Comment mesurez-vous cette avance technologique ?
C’est très simple. Le laboratoire Teva a réalisé une étude en vie réelle sur 700 patients schizophrènes en mai dernier en comparant l’injectable Uzedy avec des médicaments de nouvelle génération. Les résultats sont proprement spectaculaires. Uzedy réduit le nombre de rechute de 50 % par rapport à ces comprimés, et de 50 % le nombre d’hospitalisations. L’impact est majeur et va au-delà de ce pourrait donner n’importe quelle nouvelle molécule pharmaceutique. À terme, on peut imaginer que la majorité des personnes atteintes de schizophrénie, une pathologie qui affecte 1 % de la population mondiale, sera traitée par voie injectable, avec tout ce que cela induit comme impact sur leur vie en société et sur les coûts de santé. Aux États-Unis, 20 % des lits d’hôpitaux sont occupés par ce type de patients. Et nos traitements y sont remboursés à hauteur de 25 000 $ par an. Cela ne guérit pas mais atténue le risque de rechute. Cela explique que notre valorisation boursière atteint aujourd’hui le milliard de dollars.
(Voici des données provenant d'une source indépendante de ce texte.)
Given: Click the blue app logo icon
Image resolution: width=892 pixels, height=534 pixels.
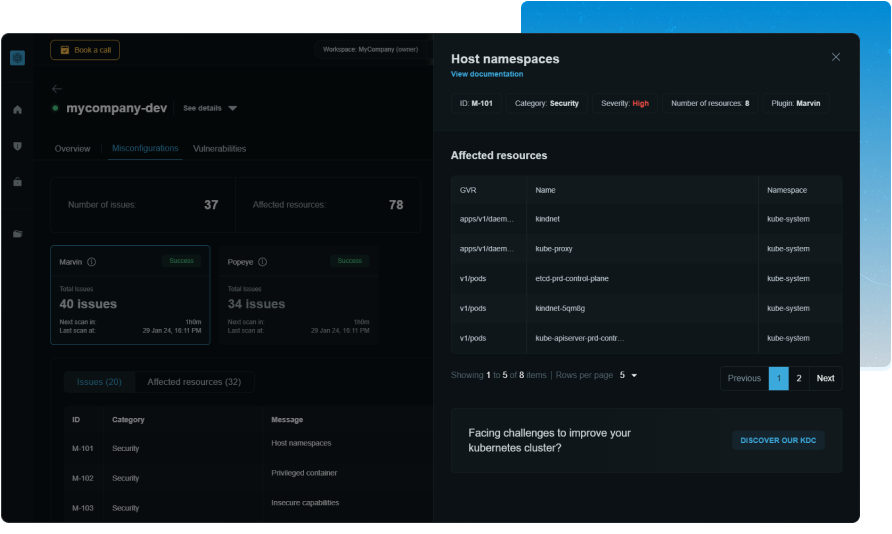Looking at the screenshot, I should click(x=17, y=58).
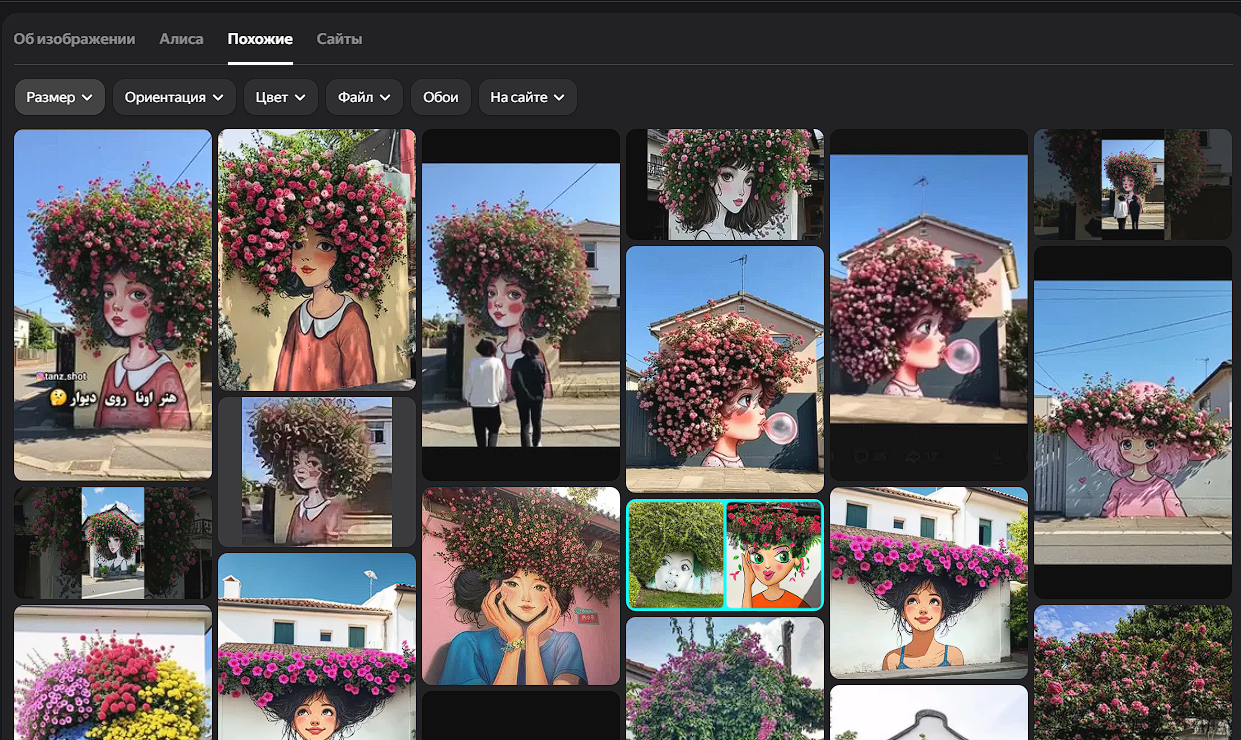Open the bubble gum girl mural image
The image size is (1241, 740).
725,369
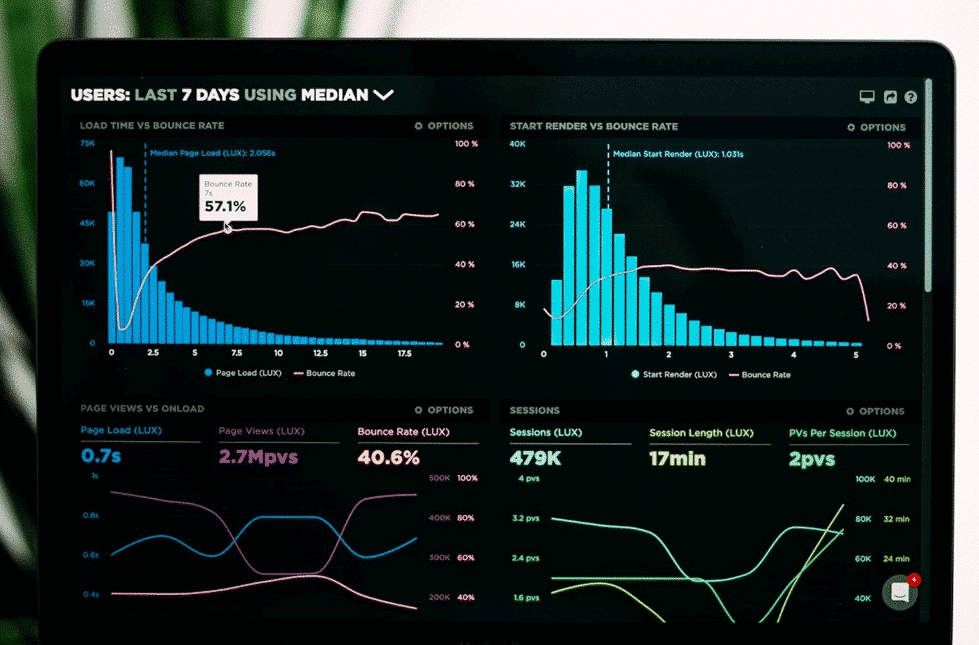Toggle Start Render (LUX) legend item
Viewport: 979px width, 645px height.
(674, 374)
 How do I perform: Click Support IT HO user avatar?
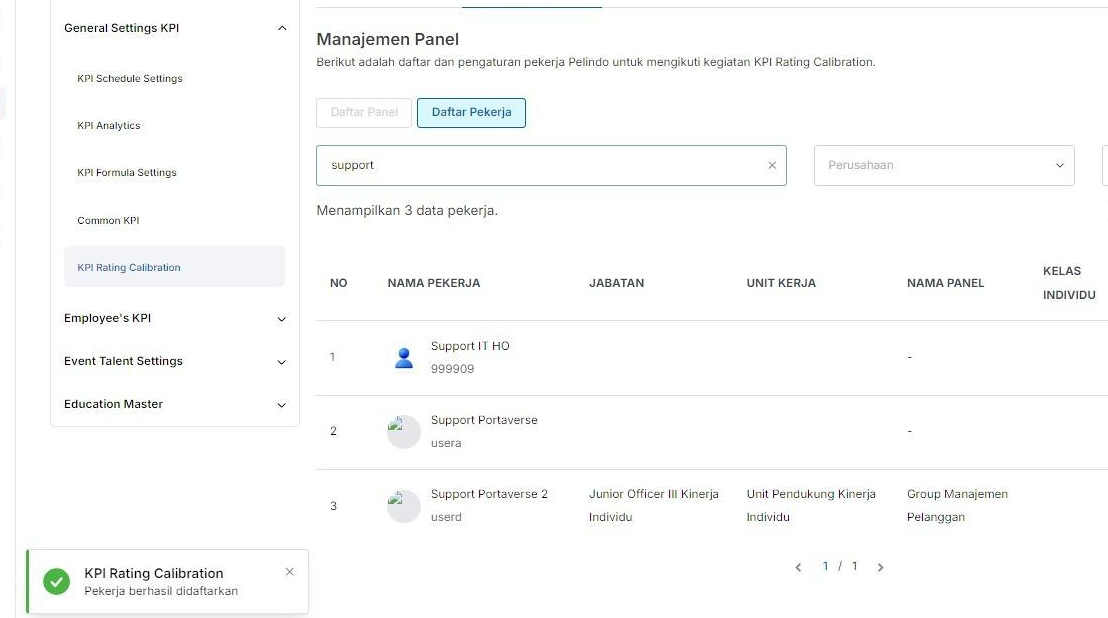pyautogui.click(x=404, y=358)
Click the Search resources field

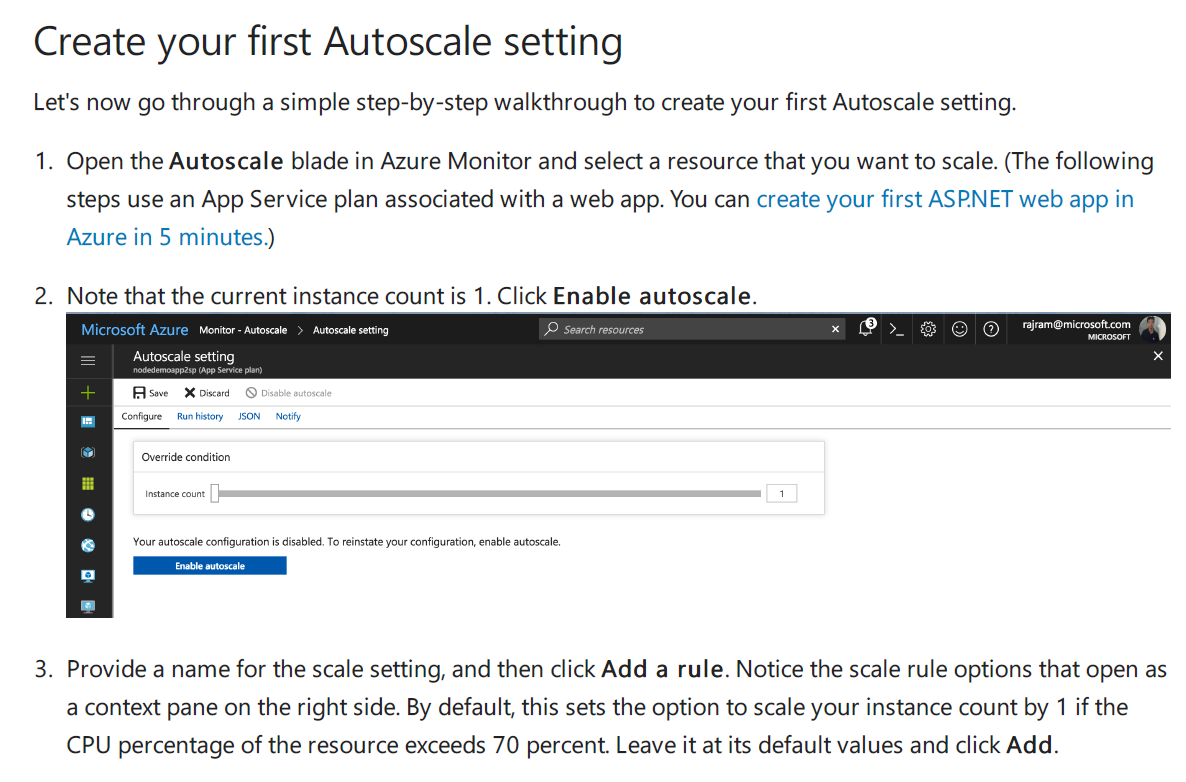click(691, 329)
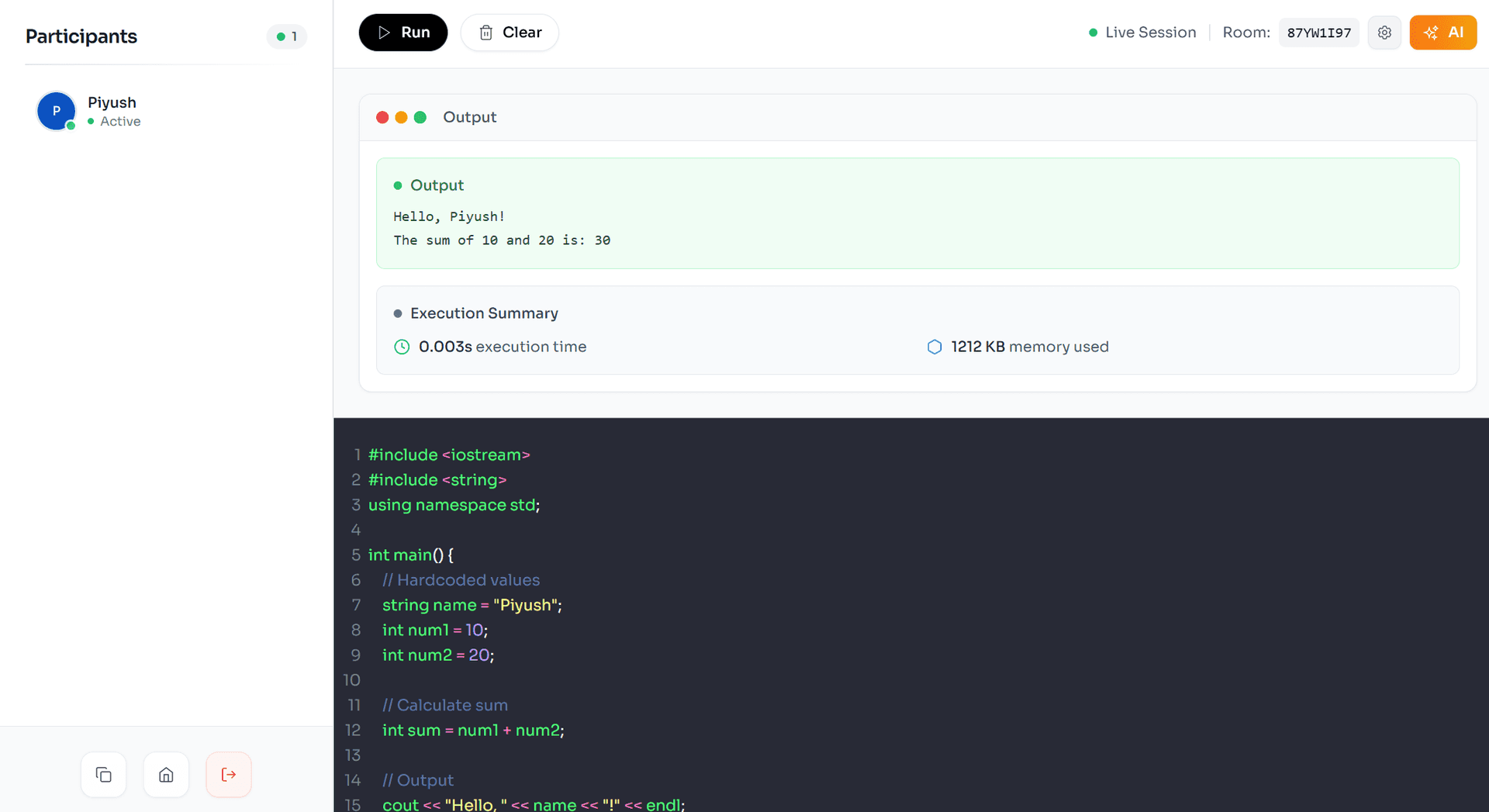Click the green window dot
Viewport: 1489px width, 812px height.
tap(420, 117)
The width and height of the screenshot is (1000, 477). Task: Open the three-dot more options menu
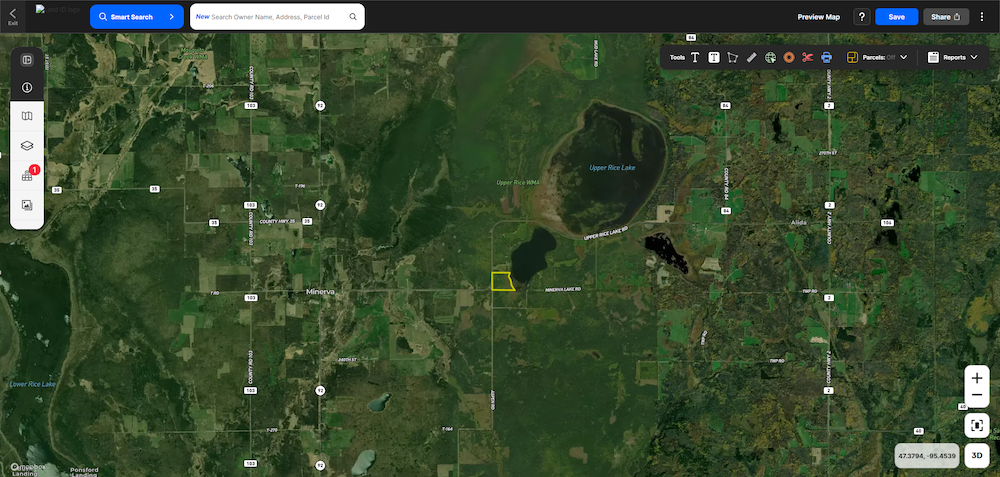982,17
Avez-vous d’autres activités ?
Effectivement. En santé humanitaire, nous portons trois projets. Le premier est un contraceptif féminin d’une durée de six mois développé en partenariat avec la fondation Gates, qui nous a amené 23 M$ pour le porter en phase clinique. Nous avons également un produit disruptif destiné à la lutte contre la malaria et un autre dédié à la tuberculose. Dans ce cadre, nous travaillons en liaison avec des fondations.